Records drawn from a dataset
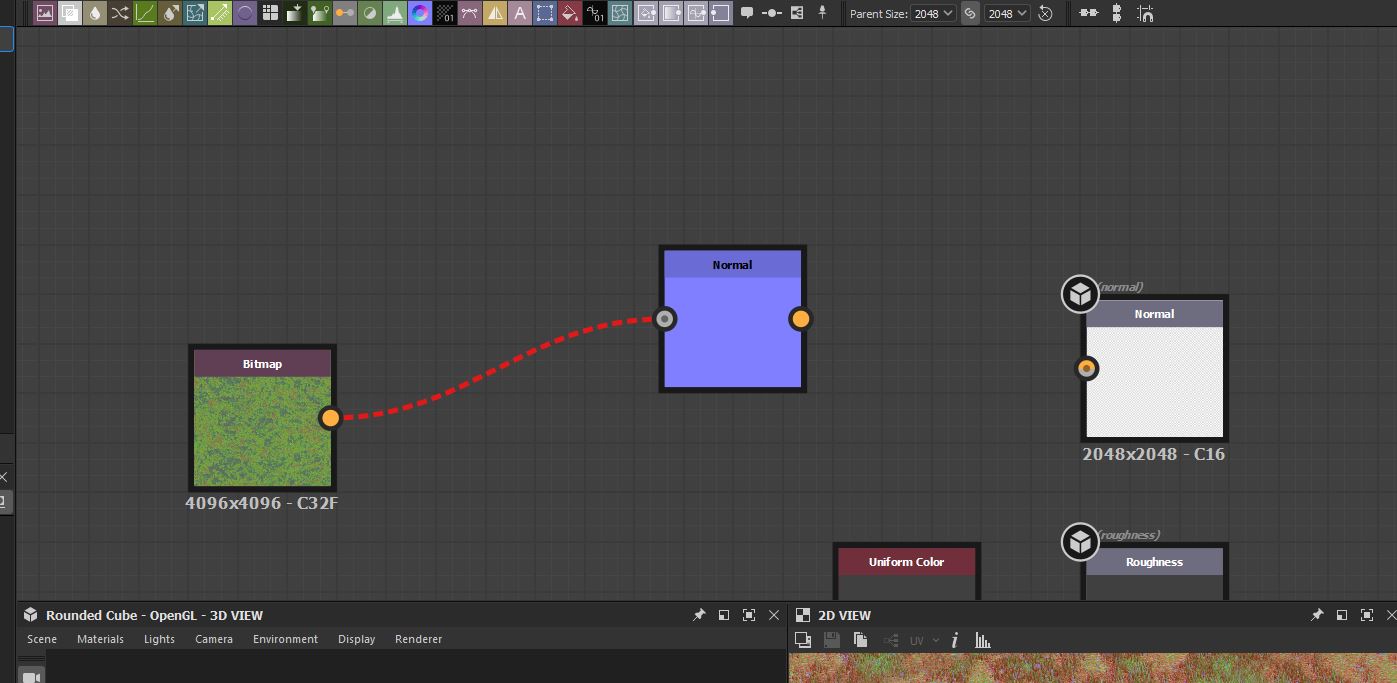Open the Environment menu
Viewport: 1397px width, 683px height.
(x=285, y=639)
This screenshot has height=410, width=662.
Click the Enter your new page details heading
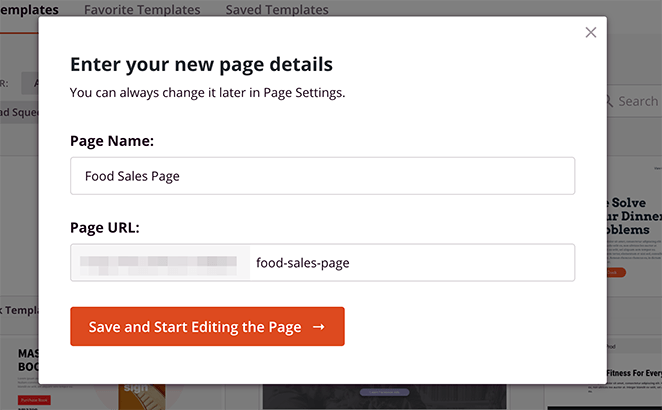click(201, 65)
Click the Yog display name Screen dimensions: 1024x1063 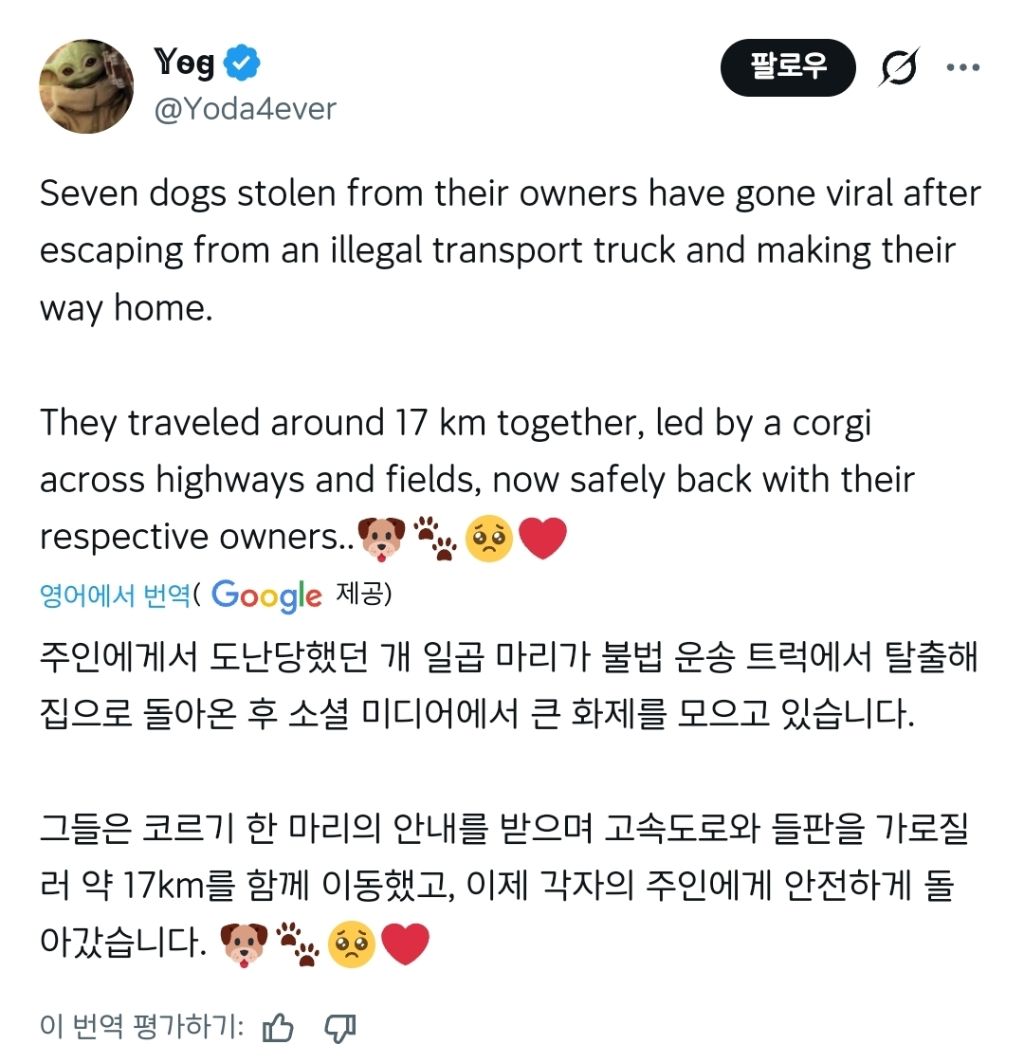[184, 63]
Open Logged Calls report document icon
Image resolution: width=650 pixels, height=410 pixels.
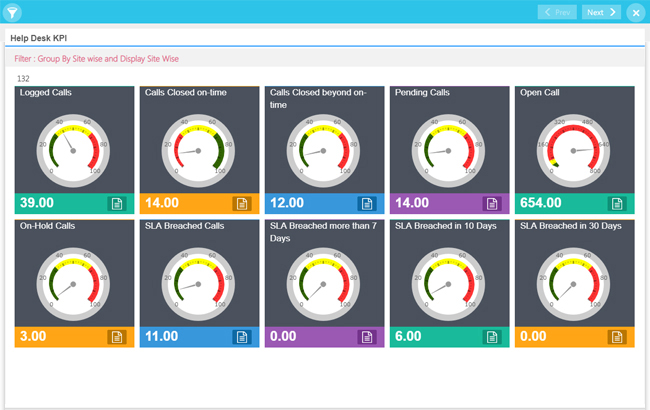click(117, 204)
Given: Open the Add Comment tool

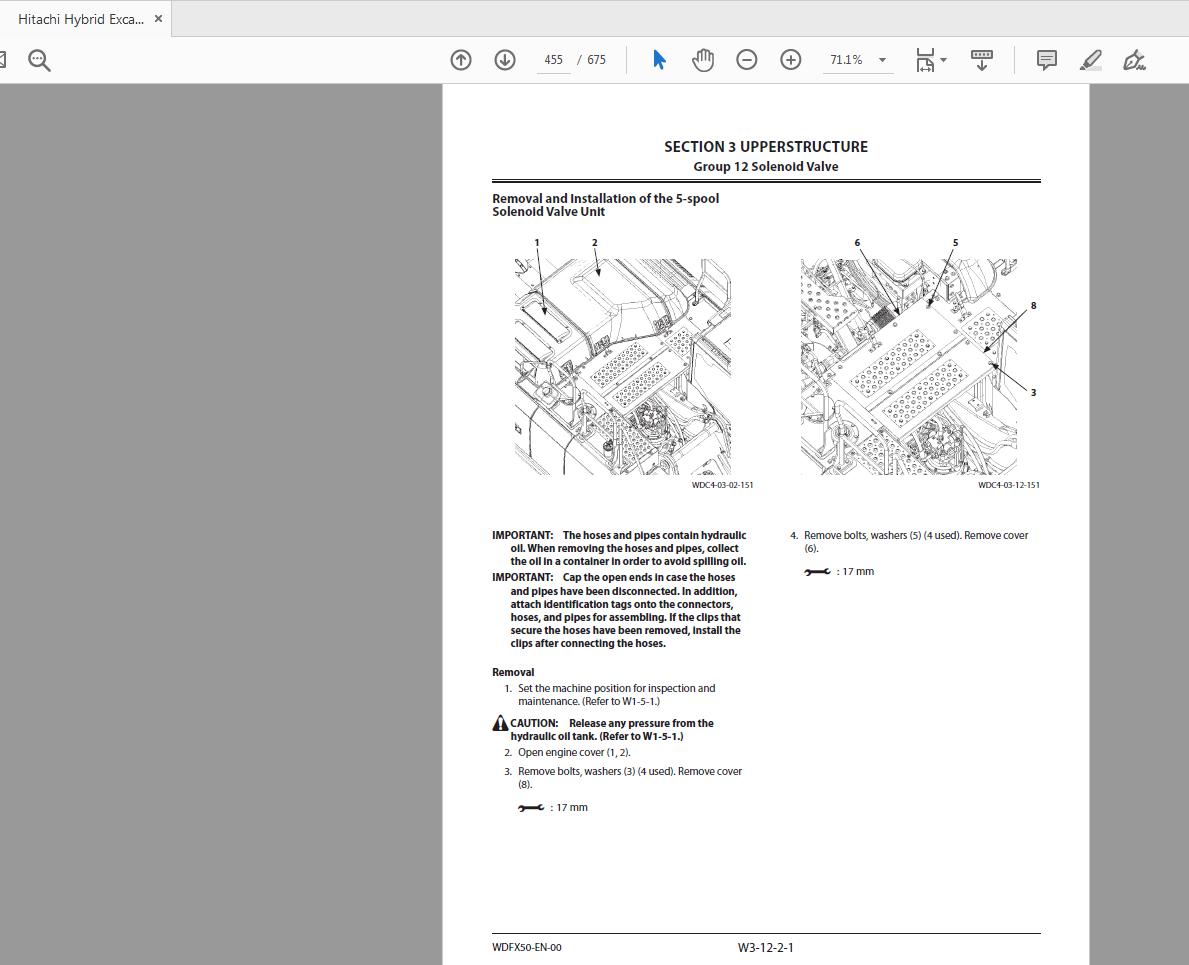Looking at the screenshot, I should [x=1046, y=59].
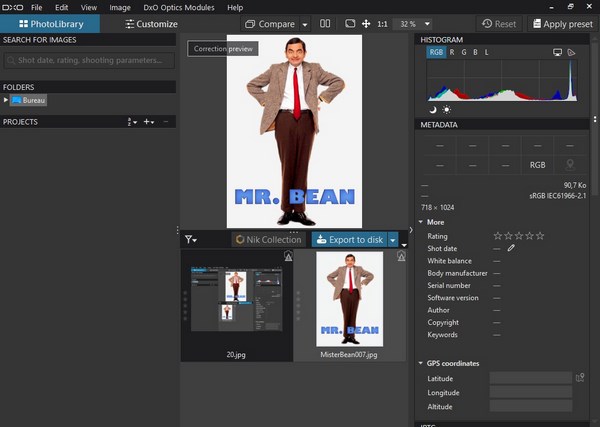Image resolution: width=600 pixels, height=427 pixels.
Task: Collapse the GPS coordinates section
Action: click(x=421, y=363)
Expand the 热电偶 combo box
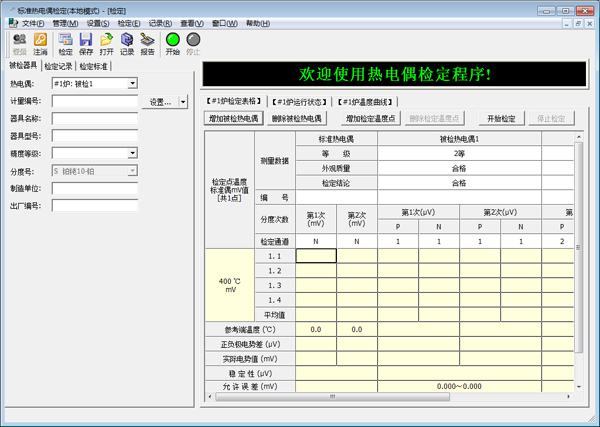 [133, 84]
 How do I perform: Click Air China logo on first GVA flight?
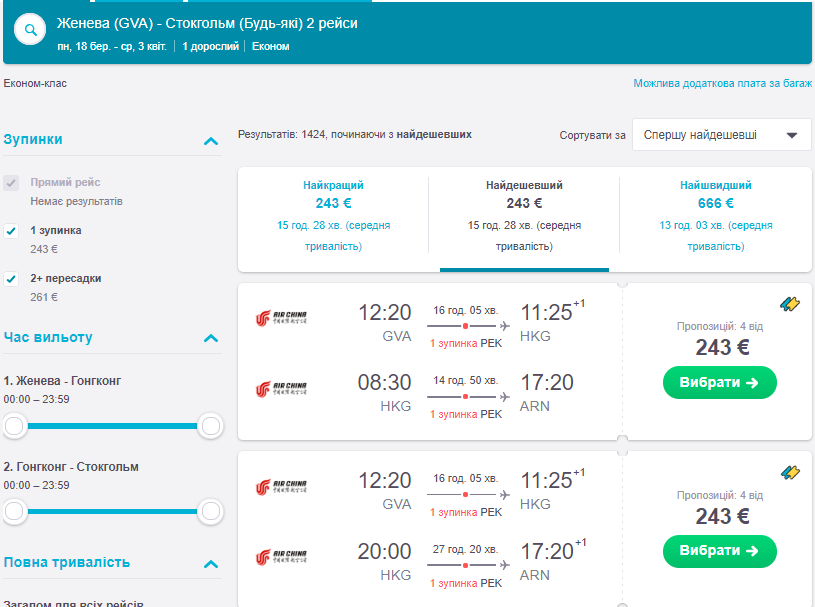coord(281,319)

Task prompt - Pictures are to be left out; the answer must otherwise be exactly the lines from the one with "Open Logged Calls report document icon" through the final line of the entries above, both included.

Output below -
Open Logged Calls report document icon
Image resolution: width=650 pixels, height=410 pixels.
click(117, 204)
Given: Open the Add Comment tool

Looking at the screenshot, I should [x=1046, y=59].
Image resolution: width=600 pixels, height=427 pixels.
Task: Collapse the GPS coordinates section
Action: click(x=421, y=363)
Expand the 热电偶 combo box
 [133, 84]
 How do I perform: Click Air China logo on first GVA flight?
coord(281,319)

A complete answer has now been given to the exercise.